Pour faire face à une concurrence accrue, suite notamment à l’arrivée des cabinets internationaux, nombre d’associés de cabinets d’avocats d’affaires ont été récemment amenés à mener une réflexion stratégique, afin de reconsidérer leurs axes de développement au Maroc et/ou d’initier une stratégie de développement à l’international, particulièrement en Afrique.

Axel Jurgensen
Associé et Responsable Afrique, Day One

Cette démarche ne leur est pas toujours naturelle. En effet, que ce soit dû à un manque de temps ou à une approche trop individualiste du métier, force est de constater que bien souvent les bonnes résolutions font «pschitt» au moment de passer à leur mise en œuvre effective. Comment, dès lors, définir une stratégie de développement efficiente ? Nous préconisons une approche en trois temps : définir la vision stratégique ; identifier ses impacts sur les principaux actifs immatériels du cabinet ; assurer sa mise en œuvre. La définition de la vision stratégique consiste à se projeter à 5-10 ans en termes de: • métier : quel sera mon métier dans 5-10 ans ?

• mission : qu’apporterai-je à mes clients demain au-delà de la seule expertise technique ?

• marché : mes clients et leurs besoins auront-ils évolué à cette échéance ?
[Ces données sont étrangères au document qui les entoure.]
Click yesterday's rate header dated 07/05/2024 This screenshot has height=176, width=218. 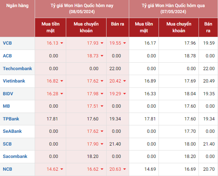[x=173, y=9]
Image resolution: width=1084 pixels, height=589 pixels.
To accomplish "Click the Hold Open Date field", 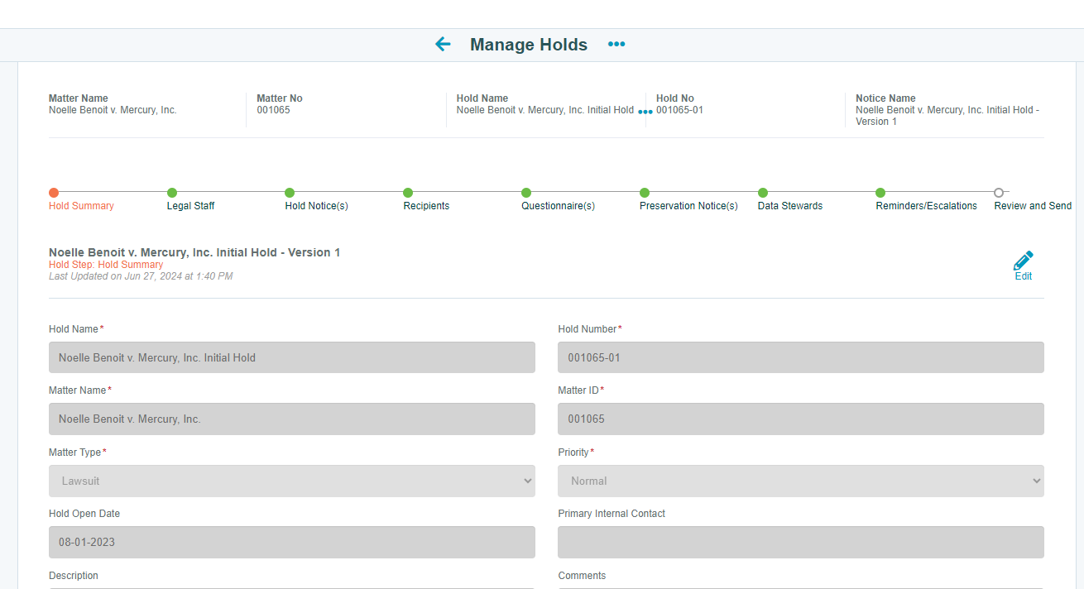I will tap(291, 542).
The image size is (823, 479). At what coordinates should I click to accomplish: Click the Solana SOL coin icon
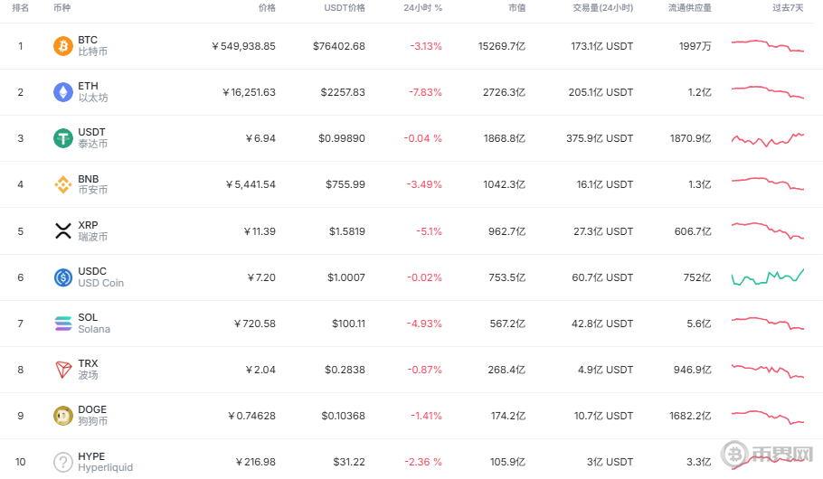pos(63,324)
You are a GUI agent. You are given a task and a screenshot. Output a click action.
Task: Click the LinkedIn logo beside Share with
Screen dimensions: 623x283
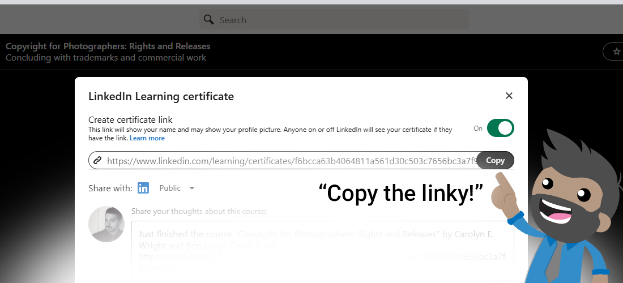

• valeurs : sur quelles valeurs faire reposer ma croissance et mon développement ?

• chiffre d’affaires : quel volume d’activités je souhaite générer à 5-10 ans ?

Une fois la vision ainsi définie, l’identification de ses impacts sur les 5 principaux actifs immatériels du cabinet va permettre de déterminer les actions à entreprendre. Il s’agit d’envisager les impacts sur :

• le positionnement : quelle est la nouvelle stratégie de marque ? Quels sont les facteurs de différenciation ? Comment présenter le cabinet ?, etc.

• la stratégie clients : impacts sur la segmentation et la typologie des clients visés, sur le management de la relation clients, sur la stratégie prix, etc.

• le capital humain : type de profils à recruter, gestion du changement, diffusion de la culture et des valeurs du cabinet, politique de gestion des talents, etc.

• l’organisation et la gouvernance: système de rémunération, politique d’association et gestion du partnership, ouverture de bureaux à l’international, (re)structuration de l’organisation, etc.

• le partage du savoir et l’innovation : articulation de l’offre du cabinet, politique de knowledge management, outils de pilotage et de gestion/diffusion des savoirs, etc. Passer le cap de la déclaration d’intention et assurer la mise en œuvre effective de la stratégie va nécessiter, enfin, de:

• définir et prioriser les actions et projets à entreprendre, actif par actif;

• fixer des milestones quantitatifs et qualitatifs ;

• nommer des chefs de projets en responsabilisant chacun;

• définir un calendrier de mise en œuvre ;

• créer des indicateurs de performance permettant de suivre l’avancée du plan stratégique.

Ce dernier point est essentiel, car seul un contrôle étroit de la réalisation de la stratégie permettra d’en garantir la mise en œuvre effective, et d’effectuer une réorientation si nécessaire.